Income generated from money markets surged to more than $27 billion in August, a record on an inflation-adjusted basis going back to 1990.
Food Wage Inflation
The gap between food-price and wage inflation between the end of 2019 and the second quarter of this year was roughly four percentage points.
CRE Foreclosures
The value of commercial real-estate loans in foreclosure nearly tripled between January and August this year to reach $19.2 billion.
Private Credit
Apollo Global Management Inc. clinched $5 billion in fresh firepower from BNP Paribas SA as it looks to grow its private lending business.
Fed Concensus
Powell has prioritized consensus building, reflected in a string of 17 meetings with no dissenting votes.

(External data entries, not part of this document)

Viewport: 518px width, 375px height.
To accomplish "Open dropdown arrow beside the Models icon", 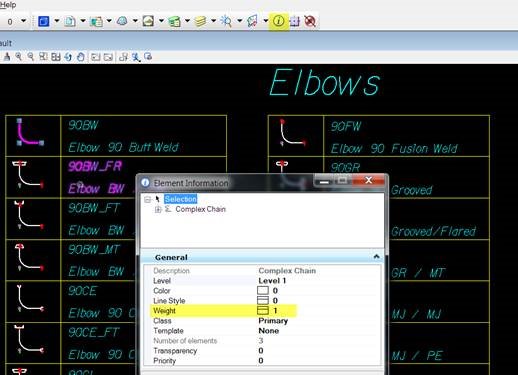I will tap(57, 21).
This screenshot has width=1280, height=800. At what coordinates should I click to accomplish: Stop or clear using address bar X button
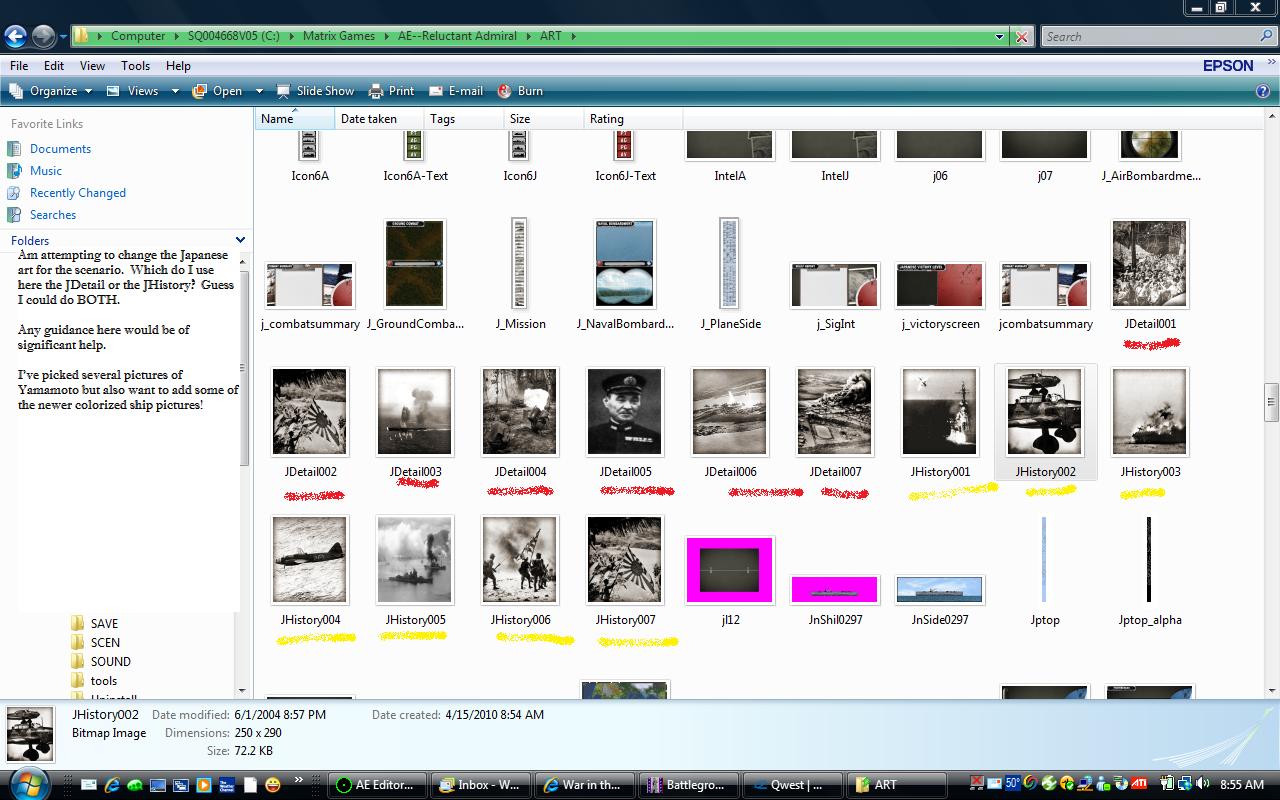point(1022,37)
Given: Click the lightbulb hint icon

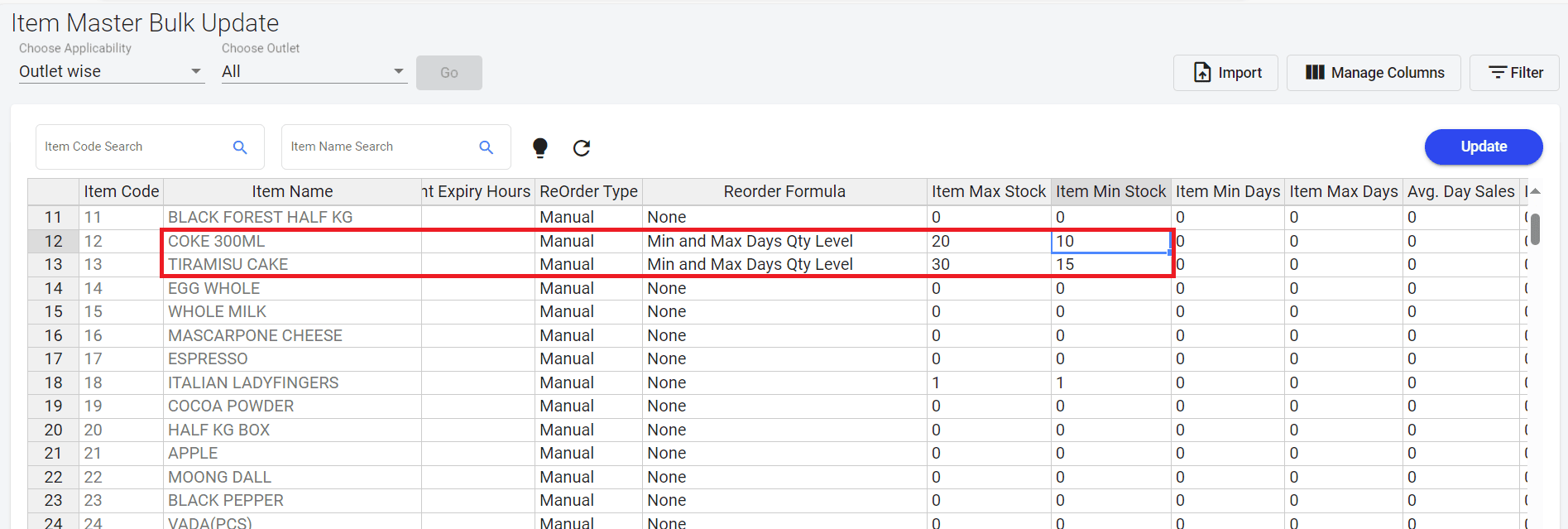Looking at the screenshot, I should tap(540, 147).
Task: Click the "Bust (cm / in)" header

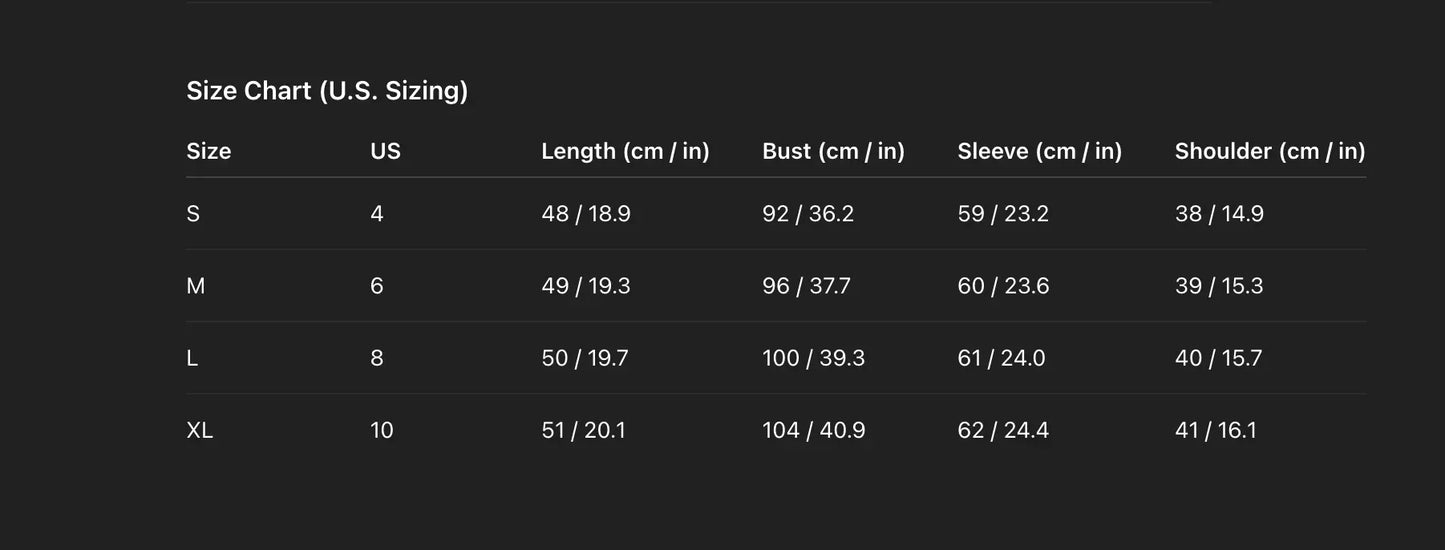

That came to an end on Wednesday as some of Powell’s colleagues had implied they were more comfortable leading off with a smaller cut.
Return To Office
Only 7% of large tech companies require employees to be in the office five days a week, compared with 33% for all U.S. companies.
Wealthy Renters
Between 2018 and 2022, the share of households with annual incomes of more than $750,000 that rented rose to 10.5%, the highest level since the survey began in the mid-2000s. It was 8.4% in the previous five-year period.
Rate Cut Odds
On Monday, derivatives markets showed investors saw a 65% chance of a half-point cut. That’s up from 50-50 odds on Friday.
Corporate AMT
The Treasury Department released 603 pages of proposed rules for the corporate alternative minimum tax, or CAMT, an exceptionally complex endeavor for regulators and corporate tax executives. The proposal comes more than two years after Congress passed the law creating the tax and more than 20 months after it took effect.
Manufacturing Multiplier
American and overseas companies have committed nearly half a trillion dollars to build new factories for electric vehicles, semiconductors and other products in the U.S. Investors are planning to acquire or build warehouses, hotels, office buildings and apartments near coming factories across the Sunbelt and Rust Belt, where most of these so-called onshoring projects are under way, wagering that as new manufacturing hubs come online and create jobs they will produce a “multiplier effect,” with growing employment increasing demand for homes, shopping and more.